### Work to complete
Word for word, restate the lines from the one containing "The height and" through the last line of the material, and include no pictures.

* * *

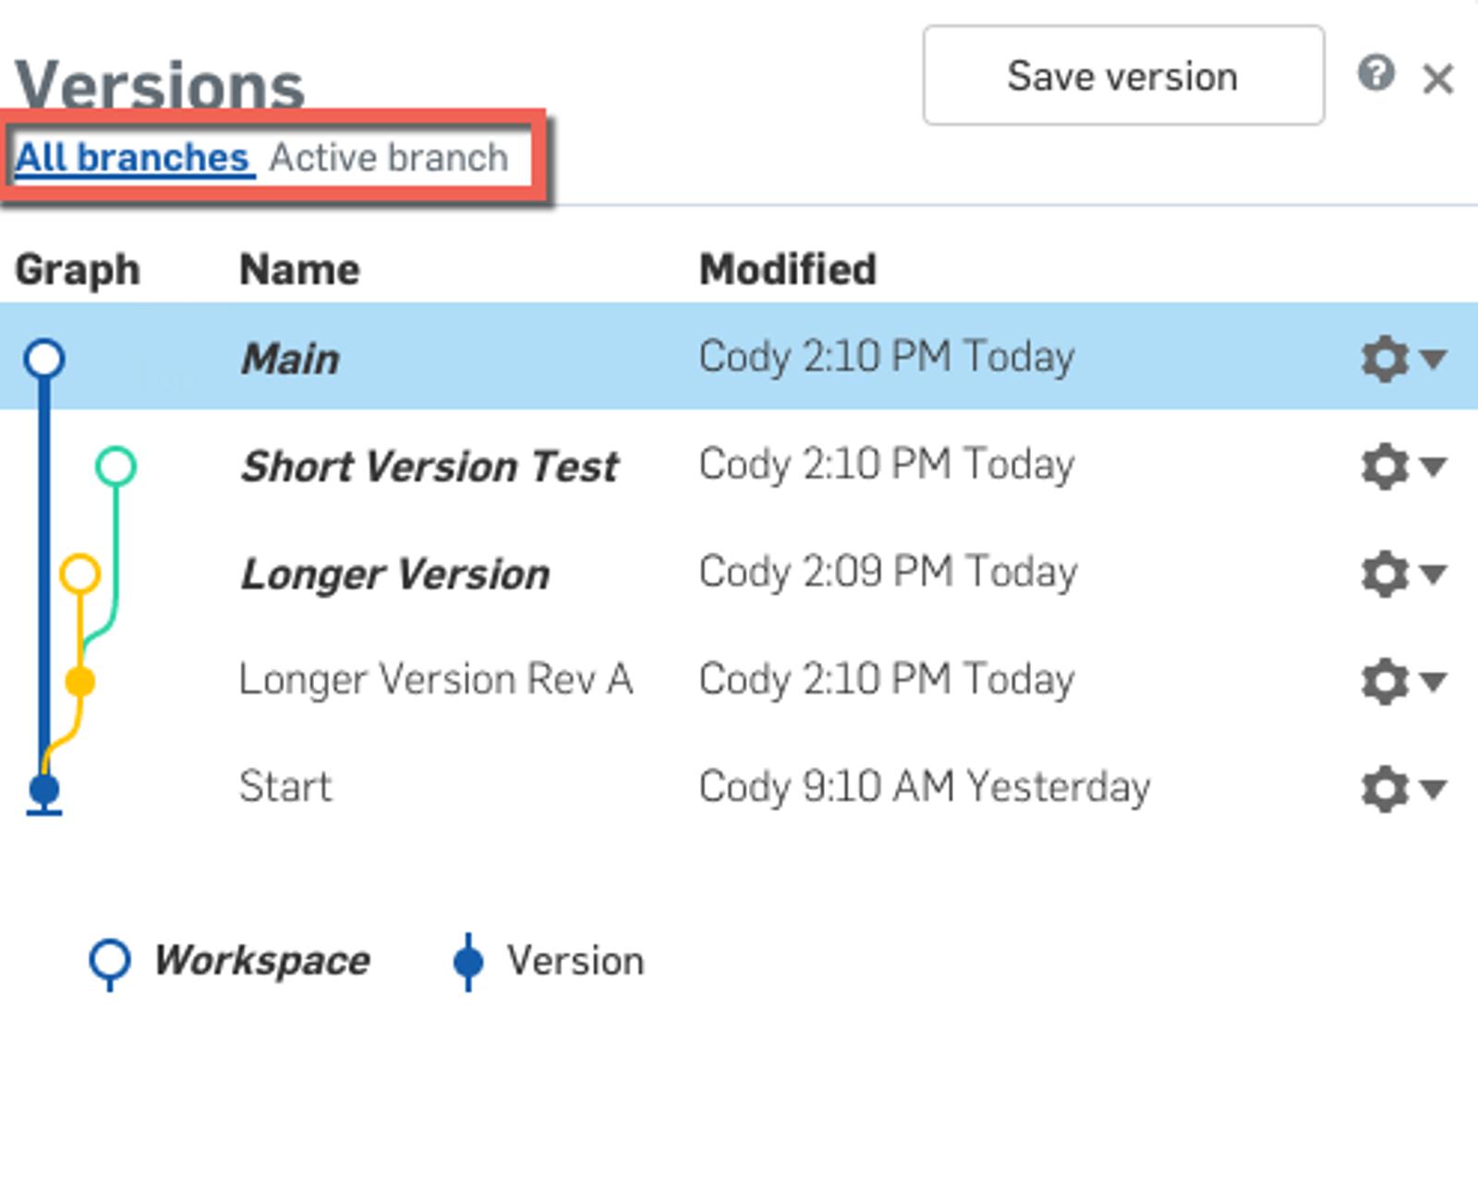Image resolution: width=1478 pixels, height=1177 pixels.
Task: Select the Short Version Test workspace
Action: (x=429, y=467)
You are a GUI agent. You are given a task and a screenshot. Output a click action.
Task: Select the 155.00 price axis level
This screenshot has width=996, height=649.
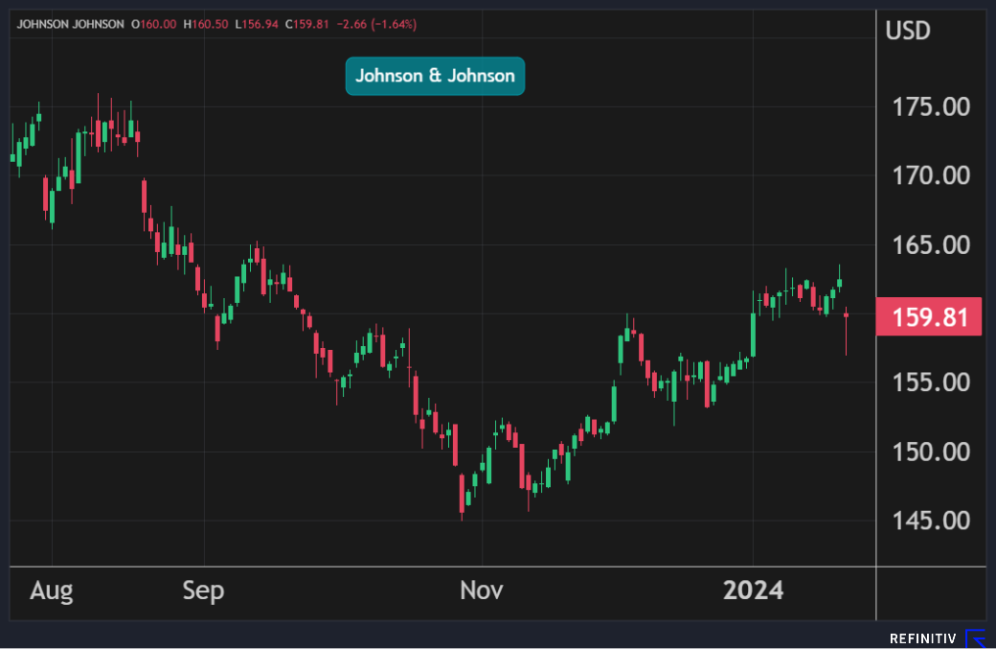(929, 382)
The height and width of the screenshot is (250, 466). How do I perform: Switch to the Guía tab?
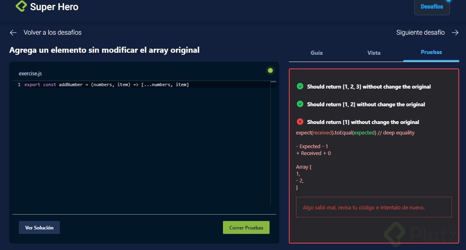pos(317,52)
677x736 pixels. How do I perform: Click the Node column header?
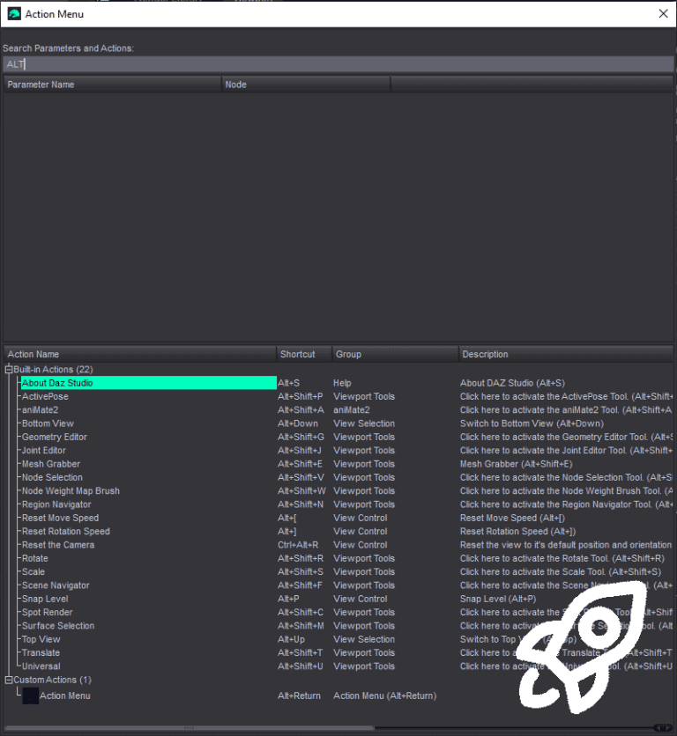pos(306,85)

* * *

### Answer box
The height and width of the screenshot is (250, 466). How do I perform: Switch to the Guía tab?
pos(317,52)
677x736 pixels. How do I perform: Click the Node column header?
pos(306,85)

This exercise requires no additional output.